Stuttgart - Käufer neuer Personenwagen entscheiden sich immer seltener für ein Diesel-Fahrzeug. Zwar hat der Pkw-Absatz in der EU im ersten Halbjahr ein neues Rekordniveau erreicht, der Anteil der Selbstzünder daran ist allerdings deutlich gesunken, schreibt die Unternehmensberatung EY in einer Analyse. Gerade noch 38 Prozent der Käufer – im Vergleich zu 47 Prozent im Jahr zuvor – entschieden sich für einen neuen Diesel. Diese Werte beziehen sich auf die fünf größten Absatzmärkte der Europäischen Union, also auf Deutschland, Großbritannien, Frankreich, Italien und Spanien. Vor allem in Großbritannien (minus 30 Prozent) und Deutschland (minus 20 Prozent) waren Diesel schwer absetzbar.

„Die Dieselkrise ist längst nicht überwunden, vertrauensbildende Maßnahmen der Industrie und Politik haben zwar begonnen, werden aber erst mit einer gewissen Verzögerung ihre Wirkung entfalten“, urteilt Peter Fuß, Partner der Unternehmensberatung EY. „Zudem führen immer neue Meldungen über vermeintliche und tatsächliche Manipulationen dazu, dass sich die Situation nicht beruhigt“, fügt Fuß hinzu. Zwar seien Dieselmotoren der Euro 6d-Norm sauber, hoch effizient und ein wichtiger Pfeiler einer Strategie zur Senkung der CO2–Emissionen. Dennoch entschieden sich die Käufer – auch angesichts der Unsicherheit wegen drohender Fahrverbote – lieber für Benziner. Der Absatz von Benzin-Pkw in Deutschland etwa stieg im Halbjahr um 16 Prozent. Die Folge: Damit würden, heißt es in der Analyse, hohe Strafzahlungen wegen der Nichteinhaltung von CO2-Grenzwerten immer wahrscheinlicher. Dies auch, weil Elektroautos weiterhin Nischenprodukte seien. Seit Jahresbeginn seien gerade mal 47 000 Elektroautos und gut 260 000 Pkw mit Hybrid-Antrieb in den fünf wichtigsten EU-Märkten zugelassen worden. Dies sei zwar ein Drittel mehr als im Jahr zuvor. Doch die Wachstumsrate habe sich abgeschwächt: Im ersten Halbjahr 2017 hatte der Zuwachs – im Verhältnis zum ersten Halbjahr 2016 – noch 50 Prozent betragen.

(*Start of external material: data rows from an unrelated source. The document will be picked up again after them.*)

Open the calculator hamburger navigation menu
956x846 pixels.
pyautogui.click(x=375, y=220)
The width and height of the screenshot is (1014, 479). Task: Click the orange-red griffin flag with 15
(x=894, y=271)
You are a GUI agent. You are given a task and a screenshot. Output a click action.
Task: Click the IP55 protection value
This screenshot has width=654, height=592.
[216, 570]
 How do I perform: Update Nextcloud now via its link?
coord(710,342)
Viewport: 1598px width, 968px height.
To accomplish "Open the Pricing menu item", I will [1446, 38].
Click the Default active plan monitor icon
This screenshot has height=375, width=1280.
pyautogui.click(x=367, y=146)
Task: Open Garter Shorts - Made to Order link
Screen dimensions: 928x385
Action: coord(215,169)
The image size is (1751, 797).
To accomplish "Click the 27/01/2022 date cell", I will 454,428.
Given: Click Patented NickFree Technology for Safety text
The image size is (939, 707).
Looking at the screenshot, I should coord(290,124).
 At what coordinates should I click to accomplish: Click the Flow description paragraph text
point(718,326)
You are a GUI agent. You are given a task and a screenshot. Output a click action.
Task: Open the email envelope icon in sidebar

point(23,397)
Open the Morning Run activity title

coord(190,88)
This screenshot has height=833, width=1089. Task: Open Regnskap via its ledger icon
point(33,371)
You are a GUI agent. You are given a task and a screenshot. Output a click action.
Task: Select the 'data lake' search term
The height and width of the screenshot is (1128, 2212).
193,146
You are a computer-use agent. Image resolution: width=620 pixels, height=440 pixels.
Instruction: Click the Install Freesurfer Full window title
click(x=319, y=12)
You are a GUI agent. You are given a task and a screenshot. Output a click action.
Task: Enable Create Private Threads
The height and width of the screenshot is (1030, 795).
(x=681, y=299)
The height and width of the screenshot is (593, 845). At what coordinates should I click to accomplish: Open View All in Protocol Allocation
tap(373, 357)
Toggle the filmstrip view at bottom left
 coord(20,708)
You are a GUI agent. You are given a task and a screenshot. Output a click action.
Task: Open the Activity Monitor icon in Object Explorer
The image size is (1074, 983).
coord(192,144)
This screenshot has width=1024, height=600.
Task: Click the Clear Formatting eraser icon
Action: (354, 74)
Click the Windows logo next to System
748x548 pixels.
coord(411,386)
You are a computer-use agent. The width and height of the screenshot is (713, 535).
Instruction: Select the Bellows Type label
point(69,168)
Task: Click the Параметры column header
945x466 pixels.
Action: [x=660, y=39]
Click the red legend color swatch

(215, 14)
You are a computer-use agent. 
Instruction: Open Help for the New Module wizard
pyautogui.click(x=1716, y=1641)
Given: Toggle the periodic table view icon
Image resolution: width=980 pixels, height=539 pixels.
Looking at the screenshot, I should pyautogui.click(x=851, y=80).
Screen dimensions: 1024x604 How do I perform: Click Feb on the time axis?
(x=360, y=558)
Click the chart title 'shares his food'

Wachstumstreiber ist Schweden

Insgesamt wurden knapp 8,5 Millionen Pkw in den 28 Ländern der Europäischen Union im ersten Halbjahr verkauft, das sind drei Prozent mehr als im Vorjahr, hat der Automobilverband VDA ausgerechnet. Wachstumstreiber waren Schweden, die Niederlande und Polen. Auch die Bilanz auf anderen wichtigen internationalen Märkten fällt positiv aus. Die höchsten Zuwächse seien in Russland (plus 18,2 Prozent auf 850 000 Neufahrzeuge), Brasilien (plus 14,7 Prozent auf 1,1 Millionen Fahrzeuge) und Indien (plus 13,3 Prozent auf 1,7 Millionen Fahrzeuge) erzielt worden. Der chinesische Pkw-Absatz wuchs um 5,5 Prozent auf 11,5 Millionen. Lediglich in Japan ging es abwärts – und zwar um 2,3 Prozent auf 2,3 Millionen verkaufte neue Pkw.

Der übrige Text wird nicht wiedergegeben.